WORK TO COMPLETE
Please pick out and copy every line of the records below that contains the word "Image".

═════ STORED RECORDS

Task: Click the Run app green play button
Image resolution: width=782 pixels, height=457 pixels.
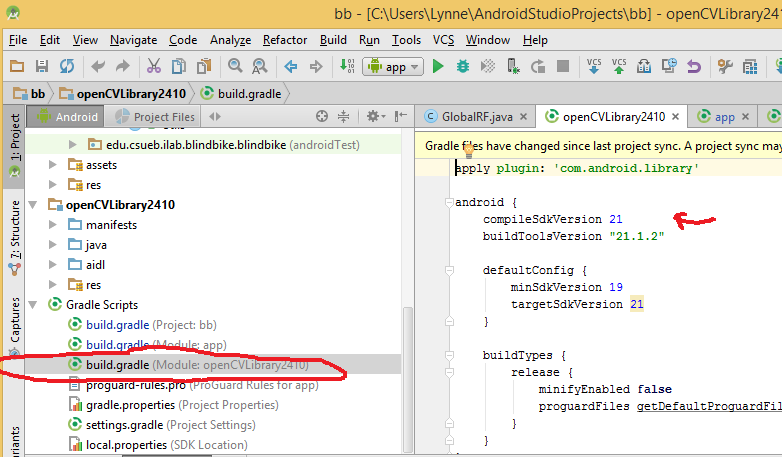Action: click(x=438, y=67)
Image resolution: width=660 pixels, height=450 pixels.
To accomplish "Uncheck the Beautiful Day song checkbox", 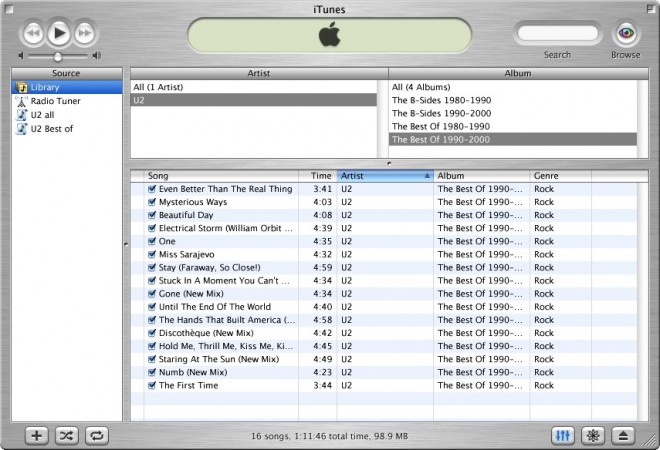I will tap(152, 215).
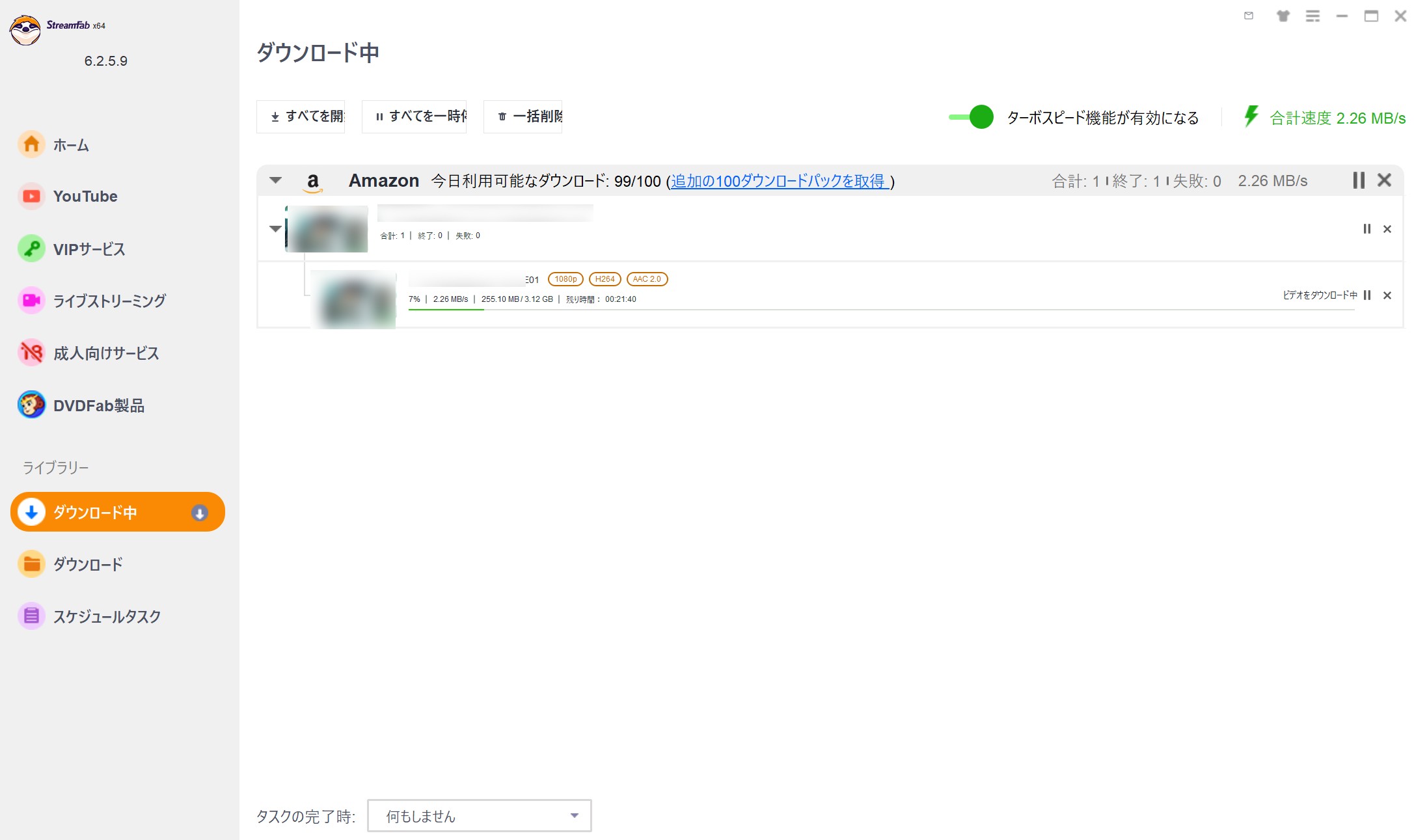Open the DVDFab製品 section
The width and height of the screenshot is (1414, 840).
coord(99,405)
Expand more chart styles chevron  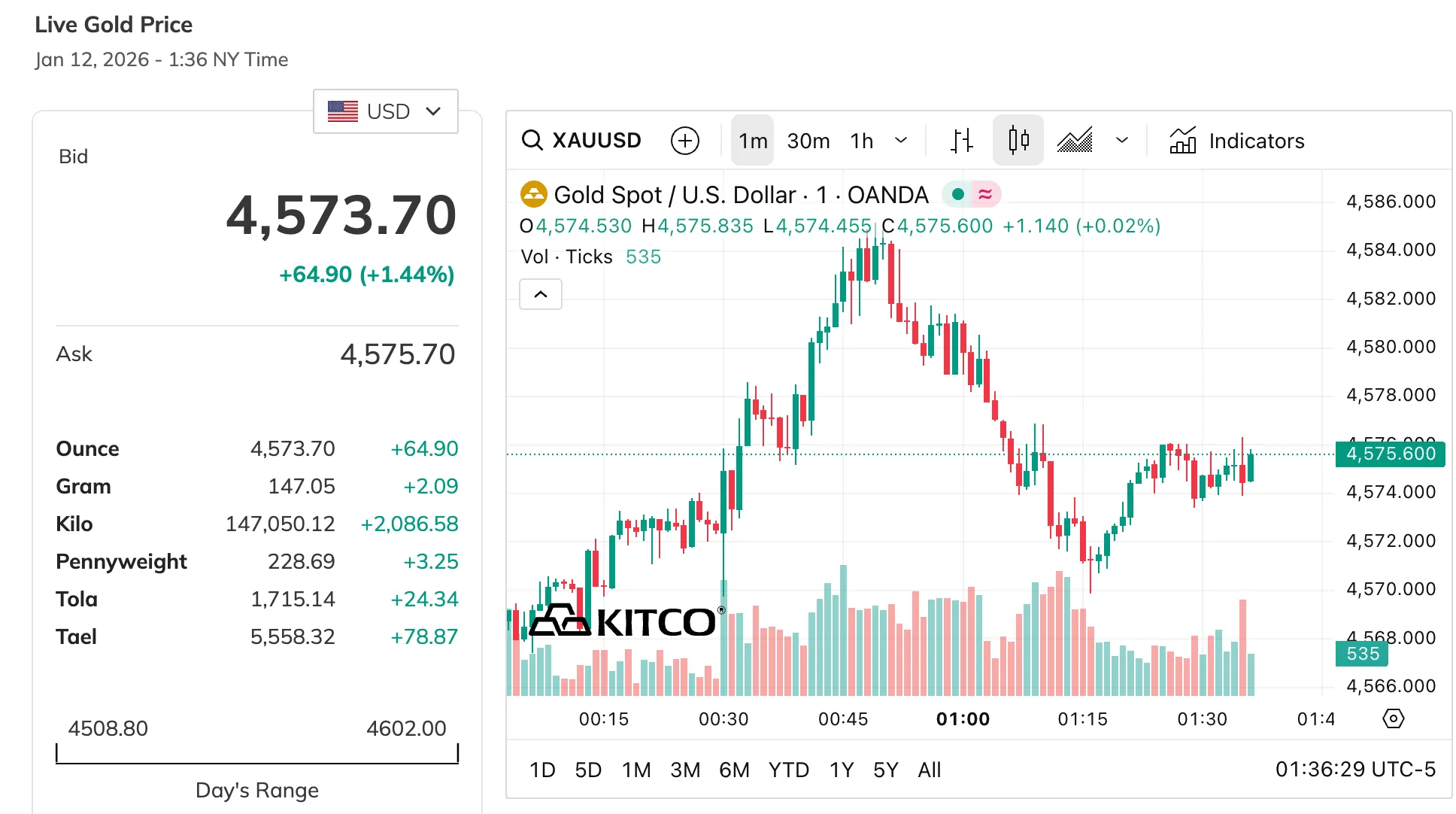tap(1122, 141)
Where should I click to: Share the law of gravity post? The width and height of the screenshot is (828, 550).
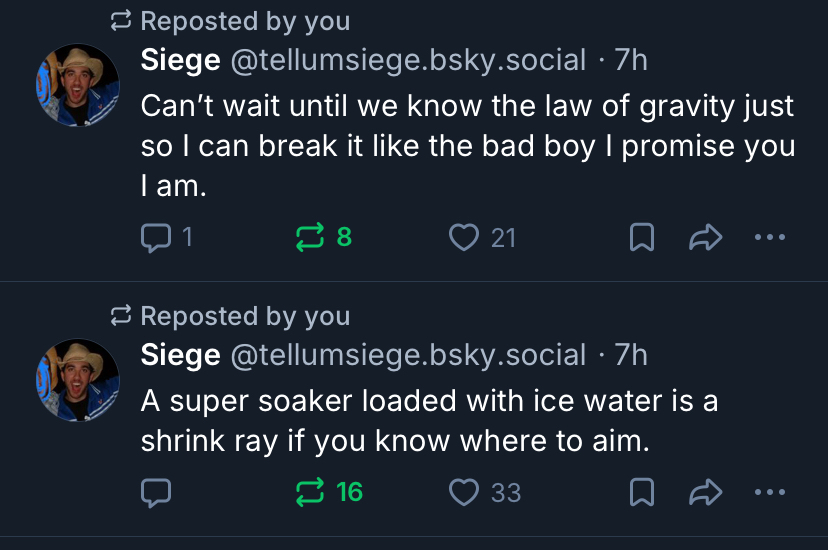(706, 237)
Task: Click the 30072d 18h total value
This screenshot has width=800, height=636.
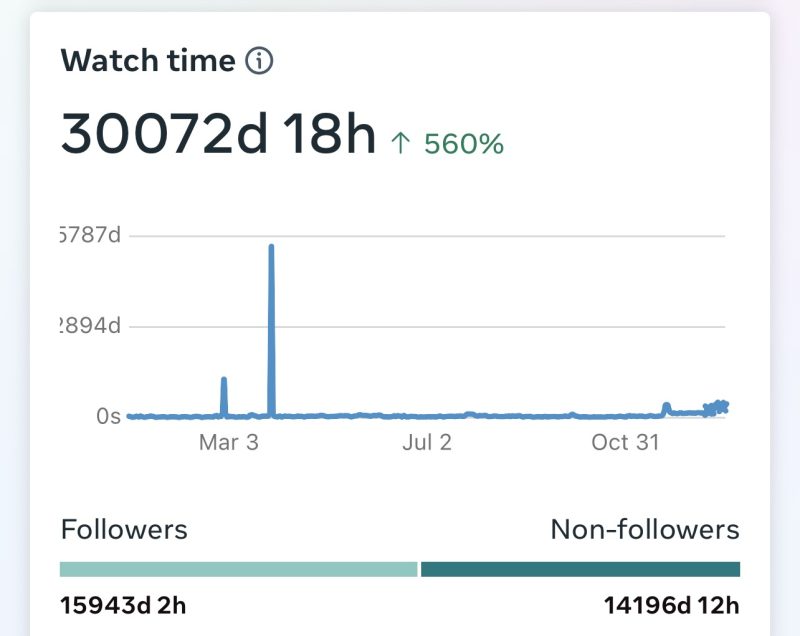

══════════

RESPONSE
Image resolution: width=782 pixels, height=457 pixels.
Image resolution: width=660 pixels, height=450 pixels.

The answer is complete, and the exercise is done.